The arbitration logic decides which thread gets which hunk of ALU at any given moment. And some threads will be stalled waiting for data and won't need any ALU function at all. Of course when more threads want a particular kind of execution unit than are available, one or more of them must stall. But by having the right number of copies of the commonly-used types of execution units you can keep a number of threads running at or near full speed most of the time and the ALU components mostly busy, with much less silicon than if each thread had a full-blown CPU and most of the ALU logic was idle at any given moment. With less silicon logic you can put things closer together and speed it up still more.
This approach has been around since Cray was at Control Data.
Bantam Dominique roosters crow a four-note song. Once you've heard it as "Happy BIRTHday" you can't NOT hear it that way
Hmm... that makes me want a dual-CPU system with one T1 and one Cell. Imagine if they were both Hypertransport-compatible...

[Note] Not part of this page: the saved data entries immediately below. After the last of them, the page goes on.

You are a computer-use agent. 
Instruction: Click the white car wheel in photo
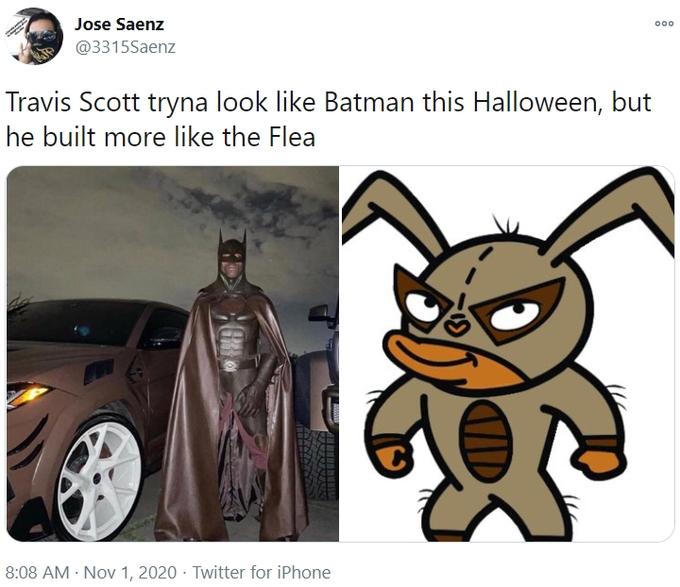point(98,478)
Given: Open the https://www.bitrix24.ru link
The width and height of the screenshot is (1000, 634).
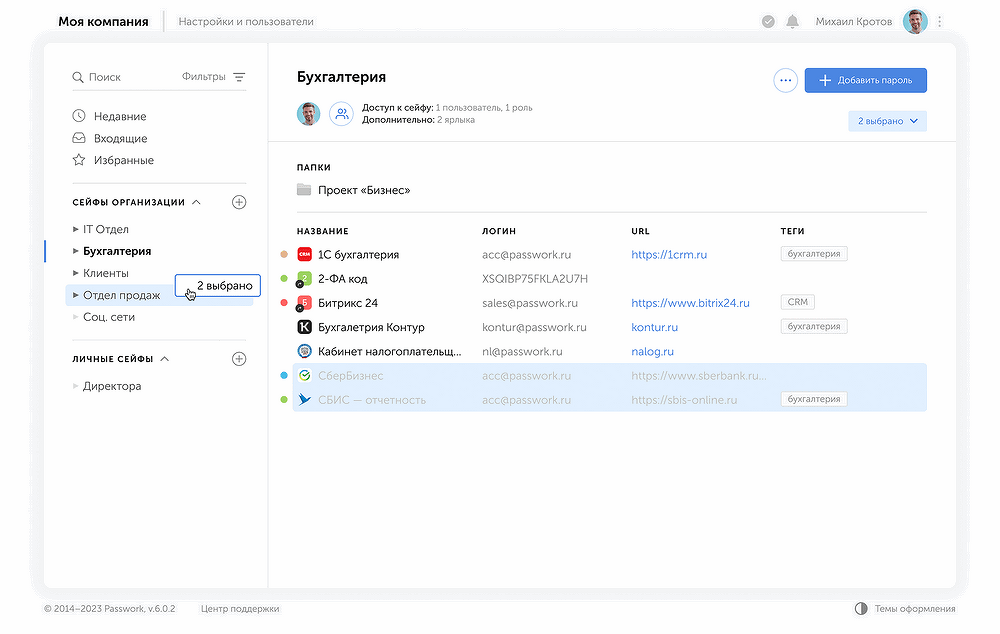Looking at the screenshot, I should pyautogui.click(x=690, y=303).
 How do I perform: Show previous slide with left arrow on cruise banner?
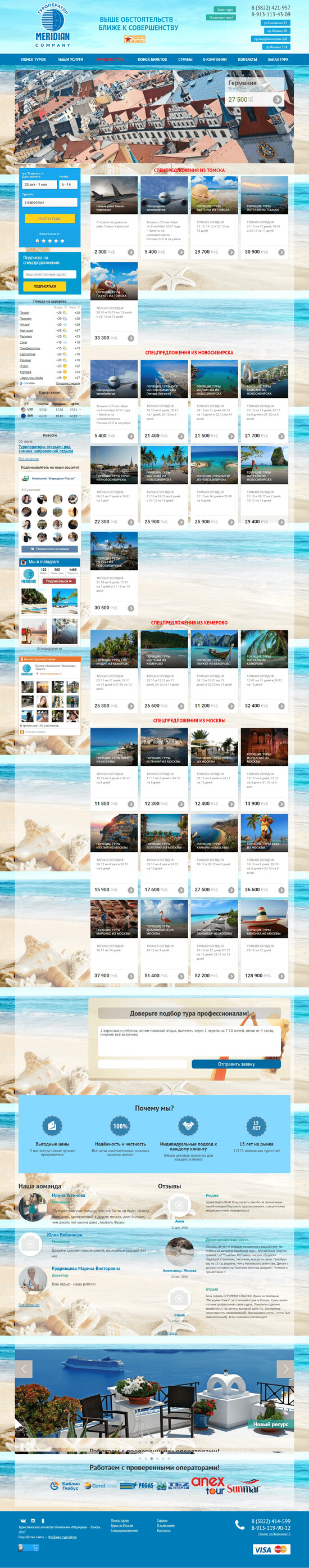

"[Regarding the 'cloud,'] ownership was what made America different than Russia." -- Woz
What is the business outcome and advantage for Sun with this open hardware move?
It looks to me like Sun has figured out that they are in a knowledge business. They are operating on an information theory algorithm. They are creating a much larger pyramid of customers for their particular computer knowledge. There is a new enormous bottom layer of people contemplating using this fascinating powerful chunk of information. They are emitting information, not hardware.
The thing from information theory is: The more high quality information a source emits, the more valuable the source becomes. Sun still has the stable of PhD researchers from U.C. Berkeley and some more wags from Stanford. So the company will continue in the business of emitting information.
If you want the Macintosh of mainframes, they will sell them to you. If you want to boot Solaris or wire up Sparc chips you are still their customer. Sun will be your first publisher, web site and consultant.
It seems to me that this is a business innovation. It has been 60 years since Shannon's information theory paper suggested that the source that emits information increases in entropy. Sun is doing that by making available a uniquely sophisticated design - not hiding it in file cabinets in the basement.